— What you will do —
Rewrite the passage on St. Peter's Church, Ruddington, starting with "St. Peter's Church is" and going on through "Foster of Sheffield.", using "dedicated" wherever "consecrated" appears.

— Passage for review —
━━━━━━━━━━━━━━━━━━━━━━━━━━━━━━

Church in Nottinghamshire, England

St. Peter's Church is a Church of England church in Ruddington, Nottinghamshire.

==History==

The chapel of St. Mary dating from 1459 became the parish church when St. Peter's Church, Flawford nearby was demolished in 1773.

The church was repaired in 1718, and was rebuilt in 1824 at a cost of £1,100, except the chancel and steeple, which are the only remaining parts of the ancient fabric. In 1773 its burial ground was consecrated, and enclosed with part of the materials of Flawford church.

Except for the tower, the rest of the church was rebuilt by Bell and Roper of Manchester. Work started on 1 June 1887 and the new church costing £12,000 was consecrated by Rt. Revd. George Ridding, Bishop of Southwell, on 1 November 1888.

It is thought that the font comes from the medieval church at Flawford.

==Organ==
The 3 manual pipe organ dates from 1908 and is by Brindley & Foster of Sheffield.

===Organists===

- Alfred Cook 1900 - 1933 (joint organist and choirmaster)
- Albert Cook 1900 - 1933 (organist, son of Alfred)

━━━━━━━━━━━━━━━━━━━━━━━━━━━━━━

Pixel coordinate grounding data
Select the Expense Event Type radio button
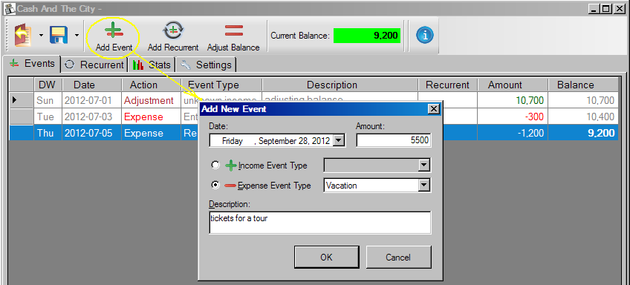The image size is (630, 285). (x=215, y=185)
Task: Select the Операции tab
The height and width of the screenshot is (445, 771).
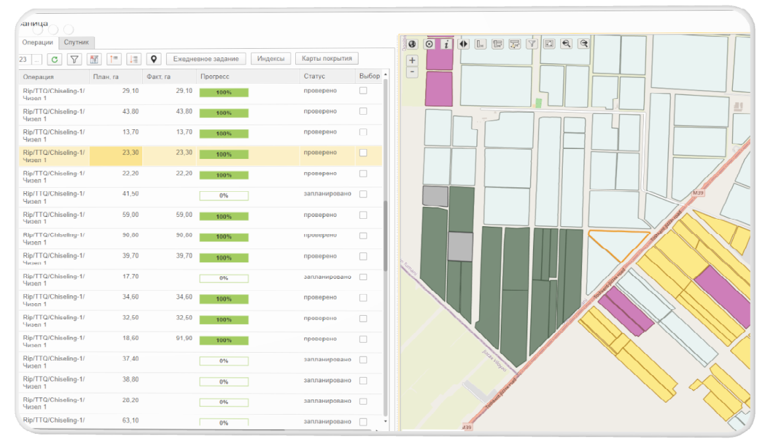Action: (38, 42)
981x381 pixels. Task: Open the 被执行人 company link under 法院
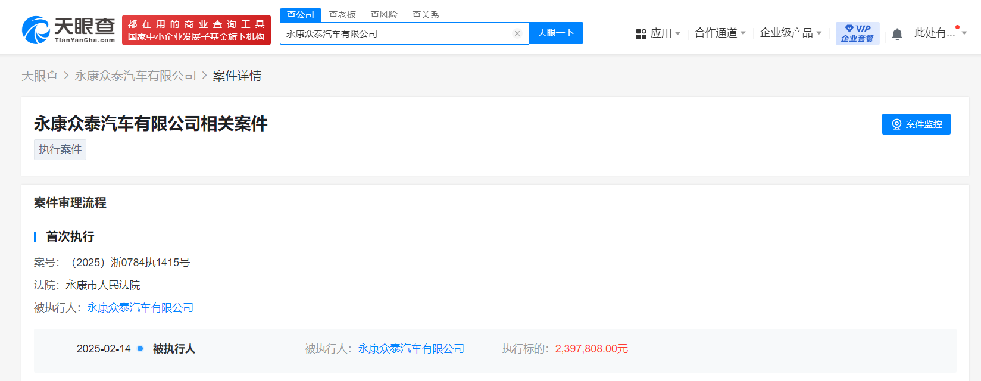tap(140, 308)
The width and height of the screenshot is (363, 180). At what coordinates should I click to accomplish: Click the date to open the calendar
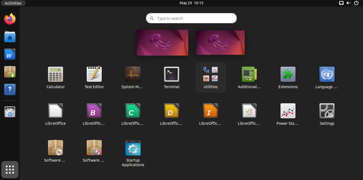pyautogui.click(x=191, y=3)
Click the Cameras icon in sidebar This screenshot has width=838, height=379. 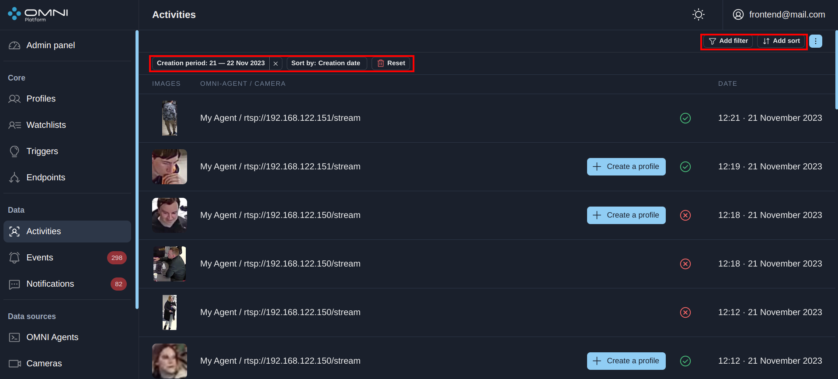pyautogui.click(x=14, y=364)
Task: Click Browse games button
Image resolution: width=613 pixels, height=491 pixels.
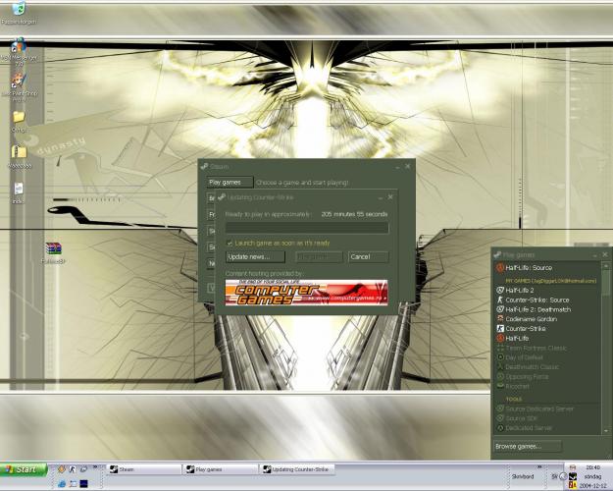Action: coord(528,446)
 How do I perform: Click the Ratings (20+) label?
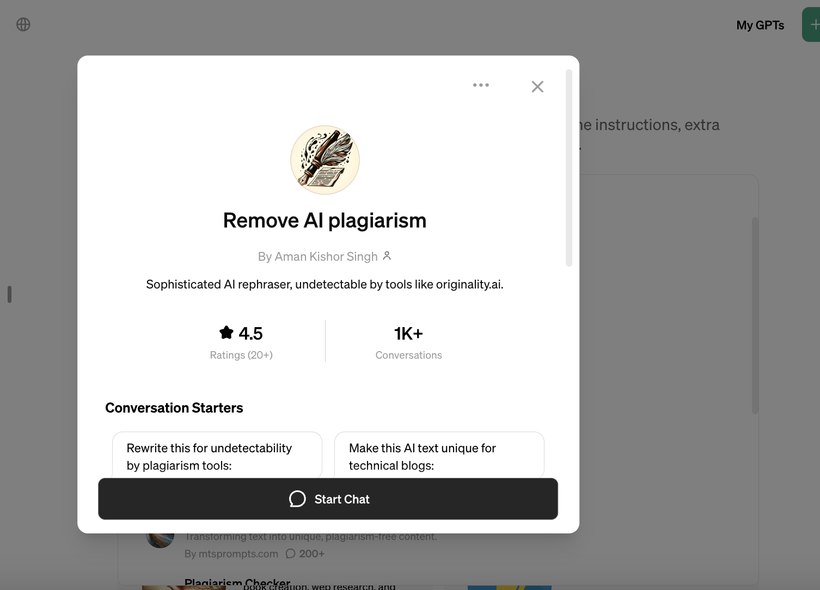241,355
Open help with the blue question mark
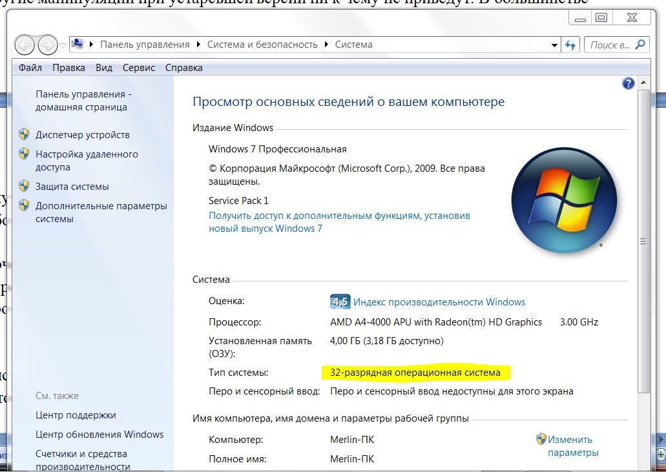 point(628,83)
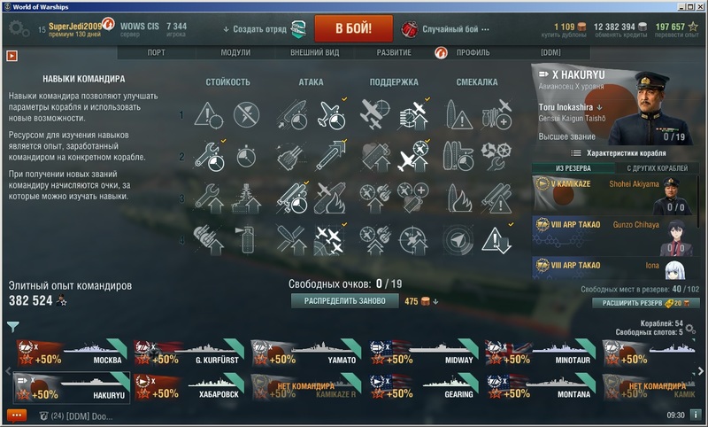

━━━━━━━━━━━━━━━━━━━━━━━━━━━━━━

— Response to this exercise —
St. Peter's Church is a Church of England church in Ruddington, Nottinghamshire.

==History==

The chapel of St. Mary dating from 1459 became the parish church when St. Peter's Church, Flawford nearby was demolished in 1773.

The church was repaired in 1718, and was rebuilt in 1824 at a cost of £1,100, except the chancel and steeple, which are the only remaining parts of the ancient fabric. In 1773 its burial ground was dedicated, and enclosed with part of the materials of Flawford church.

Except for the tower, the rest of the church was rebuilt by Bell and Roper of Manchester. Work started on 1 June 1887 and the new church costing £12,000 was dedicated by Rt. Revd. George Ridding, Bishop of Southwell, on 1 November 1888.

It is thought that the font comes from the medieval church at Flawford.

==Organ==
The 3 manual pipe organ dates from 1908 and is by Brindley & Foster of Sheffield.